The fool’s unfoolish eyes regarded her. She waited. “Gold there be in it,
too, my lady, and silver,” he said at last, reluctantly.

Melanthe steepled her fingers and rested her chin on the tips. For a long
while she watched the slow fall of dust motes through a shaft of light.

“Why,” she demanded softly of Foolet, “did the abbot not ward him as Lord
Ruadrik told me should have been?”

“It were evil days, my lady. I think many monks died. None came here.”

“He should have gone to them!” She looked to Bassinger, for Foolet could
have been no more than a child. “After the death passed. Thou shouldst have
taken him!”

“My lady, you may be assured that had I known of the arrangement, I would
have moved both Heaven and Earth to see my lord Ruadrik into the hands of
those who would guard and care for him, for I loved him as my own son. I was
not made mindful of this warding. I think he did not apperceive the will of
his father, whom God absolve, for some time.”

“What time?”

“I found his father’s testament, my lady,” Foolet said, “among the manor
rolls. My lord Ruadrik had ten and five years then, and we went to the
abbey, my lady.”

“And?”

Bassinger made an apologetic gesture. “The clerks had no record of the
king’s grant of the land to my lord’s father. There was a fire, it seems.
They were short with us, my lady. We left them.”

“Left them! Without seeing the abbot?”

“My lady, with such a rude welcome, I advised my lord to withdraw, ere he
let news abroad that might be harmful to him. It is a very covetous abbey,
my lady.”

“Thou half-wits, there would be record among the king’s rolls, if the
abbey’s was lost!”

“I am no lawyer, my lady,” Bassinger murmured. “We carried out his
honored father’s will.”

“My lady,” Foolet said anxiously, “we did try. But we were afraid then;
we realized that he could not prove himself—”

“None knew him from the font? No retainer? No villein?”

“Only Sir Harold,” William Foolet said in a hollow tone.

“One is enough, if he is a man of good standing.”

“I think not, my lady. His mind is—uncertain.”

“The priest, then.”

“My lady, our chaplain came into the valley after the pestilence. There
were a few such who came from outside, in the first years, and we made a
place and welcome.”

She frowned at him. “Come, they did not all perish, those who knew him.
What of these you’ve named to me as in this valley at their birth?”

“Yea, my lady. But you saw them; they are younger than my lord. It is
their parents who could have said, and they have died since.” He shrugged
helplessly.

“I am no lawyer, my lady,” Bassinger repeated, “but I think that to make
a claim stick against that abbot, a hundred peasants who could name my lord
Ruadrik would not suffice.
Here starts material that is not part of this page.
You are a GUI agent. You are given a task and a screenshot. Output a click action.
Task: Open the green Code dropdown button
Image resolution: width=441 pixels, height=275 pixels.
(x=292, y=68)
And so I counseled my lord.” He drew air into his
chest expansively. “He saw the wisdom of my words, and being a young man of
great heart and spirit, he betook him to prove himself worthy of his lands
by his own exertion. He eschewed these ink-stained clerks and lawyers and
went out into the world in search of adventures and glory—as is proper to
one of his knightly lineage, my lady, I’m sure you will agree. I have
recorded his ordeals and victories in a poem, and will be pleased to delight
my lady’s grace with the singing of it. It is not finished yet, for we still
await the great deed by which he will prove himself, and take his due
reward, but God willing comes it soon.”

Melanthe gazed at him. At first she thought that he was making a mirth.
But he looked back at her with a pleased expression.

“By hap my lady would care to hear the prologue?” he asked.

“God confound you!” she breathed. “Have you made him go ragged and
nameless about the world, as if he is of no account but what he wins by his
strength of arms?”

“My lord does no thing but what he chooses of his own self.” Foolet’s
voice was stout, but his gaze wavered almost imperceptibly.